This is pertaining to Windows machine running IIS. Our operations staff have taken an existing website/application and created a second website/application, new folder app pool, the works, stating that there will be better throughput. I've NEVER done anything like this in the last 15 years of being a software developer in the .NET space and this just doesn't feel right. The original site was working fine and now with 2, it feels overly complicated and clumsy. Are there any best practices in this area that I don't know about, that can either approve or deny what they have done?

I'm going off to test by hand i.e. shutting one set down and logging the requests and responses and then turn them on, then compare my findings.

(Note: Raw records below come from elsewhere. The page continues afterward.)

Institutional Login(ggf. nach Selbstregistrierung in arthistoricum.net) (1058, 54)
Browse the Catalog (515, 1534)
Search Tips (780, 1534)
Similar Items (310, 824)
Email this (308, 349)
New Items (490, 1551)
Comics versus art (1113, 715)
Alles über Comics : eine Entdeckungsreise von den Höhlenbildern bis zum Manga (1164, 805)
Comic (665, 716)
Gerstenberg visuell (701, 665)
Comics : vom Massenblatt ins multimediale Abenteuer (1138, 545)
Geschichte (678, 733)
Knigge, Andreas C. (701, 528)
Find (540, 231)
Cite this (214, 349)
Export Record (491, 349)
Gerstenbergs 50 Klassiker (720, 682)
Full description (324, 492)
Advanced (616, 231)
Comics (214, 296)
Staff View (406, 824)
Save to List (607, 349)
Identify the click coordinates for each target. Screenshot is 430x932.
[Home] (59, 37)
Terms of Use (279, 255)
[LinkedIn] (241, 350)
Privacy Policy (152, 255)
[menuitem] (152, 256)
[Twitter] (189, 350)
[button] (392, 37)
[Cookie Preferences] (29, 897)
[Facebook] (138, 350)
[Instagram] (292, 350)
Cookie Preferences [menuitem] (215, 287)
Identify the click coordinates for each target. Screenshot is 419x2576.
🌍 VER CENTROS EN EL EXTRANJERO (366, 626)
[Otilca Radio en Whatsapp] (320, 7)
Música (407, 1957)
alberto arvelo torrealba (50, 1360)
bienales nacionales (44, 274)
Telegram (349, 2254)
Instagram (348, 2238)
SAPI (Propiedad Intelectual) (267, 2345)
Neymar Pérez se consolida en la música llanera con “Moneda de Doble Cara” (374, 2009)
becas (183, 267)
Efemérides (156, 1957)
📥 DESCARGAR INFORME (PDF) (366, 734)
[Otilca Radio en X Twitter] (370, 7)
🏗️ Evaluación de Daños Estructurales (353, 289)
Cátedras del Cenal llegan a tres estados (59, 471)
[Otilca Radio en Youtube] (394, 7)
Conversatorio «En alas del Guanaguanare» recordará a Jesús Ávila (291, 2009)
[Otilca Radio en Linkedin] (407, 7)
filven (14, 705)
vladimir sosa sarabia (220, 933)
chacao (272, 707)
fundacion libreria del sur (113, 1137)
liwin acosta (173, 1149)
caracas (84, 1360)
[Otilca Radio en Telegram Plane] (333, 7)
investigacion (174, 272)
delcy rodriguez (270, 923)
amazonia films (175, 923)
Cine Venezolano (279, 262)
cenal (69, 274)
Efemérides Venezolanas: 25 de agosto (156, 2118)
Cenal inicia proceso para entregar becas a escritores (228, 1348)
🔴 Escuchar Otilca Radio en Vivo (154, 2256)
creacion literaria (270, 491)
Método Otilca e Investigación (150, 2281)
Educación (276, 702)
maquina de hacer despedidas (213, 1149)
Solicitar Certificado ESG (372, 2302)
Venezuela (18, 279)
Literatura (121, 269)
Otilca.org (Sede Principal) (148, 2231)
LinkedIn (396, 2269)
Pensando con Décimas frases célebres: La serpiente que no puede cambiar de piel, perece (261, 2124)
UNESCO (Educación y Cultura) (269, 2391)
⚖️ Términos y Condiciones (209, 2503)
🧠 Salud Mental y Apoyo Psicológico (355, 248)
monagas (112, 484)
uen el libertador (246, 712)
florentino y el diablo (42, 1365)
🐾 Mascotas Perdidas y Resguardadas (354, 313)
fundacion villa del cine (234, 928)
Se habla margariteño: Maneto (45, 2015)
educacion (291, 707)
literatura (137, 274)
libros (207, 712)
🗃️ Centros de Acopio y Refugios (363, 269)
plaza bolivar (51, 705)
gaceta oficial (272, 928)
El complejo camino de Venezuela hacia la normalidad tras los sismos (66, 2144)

Any guidance would be helpful.



If anything you would create multiple workers for the application pool, not another site. And generally when doing this it's to work around code issues you don't control, as you sacrifice things like cache hit ratios and while causing overall higher memory usage and lots of duplicated work.

In almost all cases, it will lower the throughput.

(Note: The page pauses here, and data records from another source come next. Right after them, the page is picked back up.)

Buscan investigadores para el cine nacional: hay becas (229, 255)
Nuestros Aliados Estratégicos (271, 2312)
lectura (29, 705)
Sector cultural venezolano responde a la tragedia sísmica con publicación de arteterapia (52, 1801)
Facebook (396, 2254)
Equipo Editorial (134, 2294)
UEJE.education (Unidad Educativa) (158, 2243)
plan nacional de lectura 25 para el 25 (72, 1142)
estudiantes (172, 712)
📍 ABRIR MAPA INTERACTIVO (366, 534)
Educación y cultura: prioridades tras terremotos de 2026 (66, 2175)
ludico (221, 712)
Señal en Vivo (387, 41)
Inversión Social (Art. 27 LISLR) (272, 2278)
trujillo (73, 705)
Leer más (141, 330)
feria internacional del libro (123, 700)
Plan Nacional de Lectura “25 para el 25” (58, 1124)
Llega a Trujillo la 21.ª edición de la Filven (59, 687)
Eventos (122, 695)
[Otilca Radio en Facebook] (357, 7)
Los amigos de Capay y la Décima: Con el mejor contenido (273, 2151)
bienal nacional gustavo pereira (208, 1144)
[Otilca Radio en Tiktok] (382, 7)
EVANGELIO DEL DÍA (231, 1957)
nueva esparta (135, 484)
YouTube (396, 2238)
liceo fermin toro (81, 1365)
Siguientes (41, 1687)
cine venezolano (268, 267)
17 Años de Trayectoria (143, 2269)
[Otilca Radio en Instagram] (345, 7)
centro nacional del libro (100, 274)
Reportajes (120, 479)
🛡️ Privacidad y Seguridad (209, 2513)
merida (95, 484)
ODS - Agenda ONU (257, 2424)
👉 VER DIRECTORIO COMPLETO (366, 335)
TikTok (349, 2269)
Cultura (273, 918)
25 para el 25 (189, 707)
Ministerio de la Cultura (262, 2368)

Tell them this: Stack Overflow and the rest of our Q&A network can run off of one server, with a single application pool that has a single process. I don't think the problem is in (or solved by changing) your IIS configuration.


As Nick pointed out, the few advantage that are attained by doing this will very likely be surpassed negatively by the extra IO load on the server; especially since you created a new website not just increased workers.

Each 'thread'/worker stacks more and more load on your server with each worker taking up extra headroom over and above the original code... the processing time per request will at best be the same, very likely though it will be worse.

Your colleagues' approach is like forcing a slow horse to carry more stacks of hay without trying to make the stack lighter to see if maybe it would start running instead of walking... The lighter stack comes from more efficient code and implementation. Only after this should you start thinking if its worthwhile to increase the number it carries per trip.

You can find some tips and tricks to make IIS apps more efficient in these articles: https://msdn.microsoft.com/en-us/library/bb742459.aspx


These are for older versions of IIS but most concepts still apply.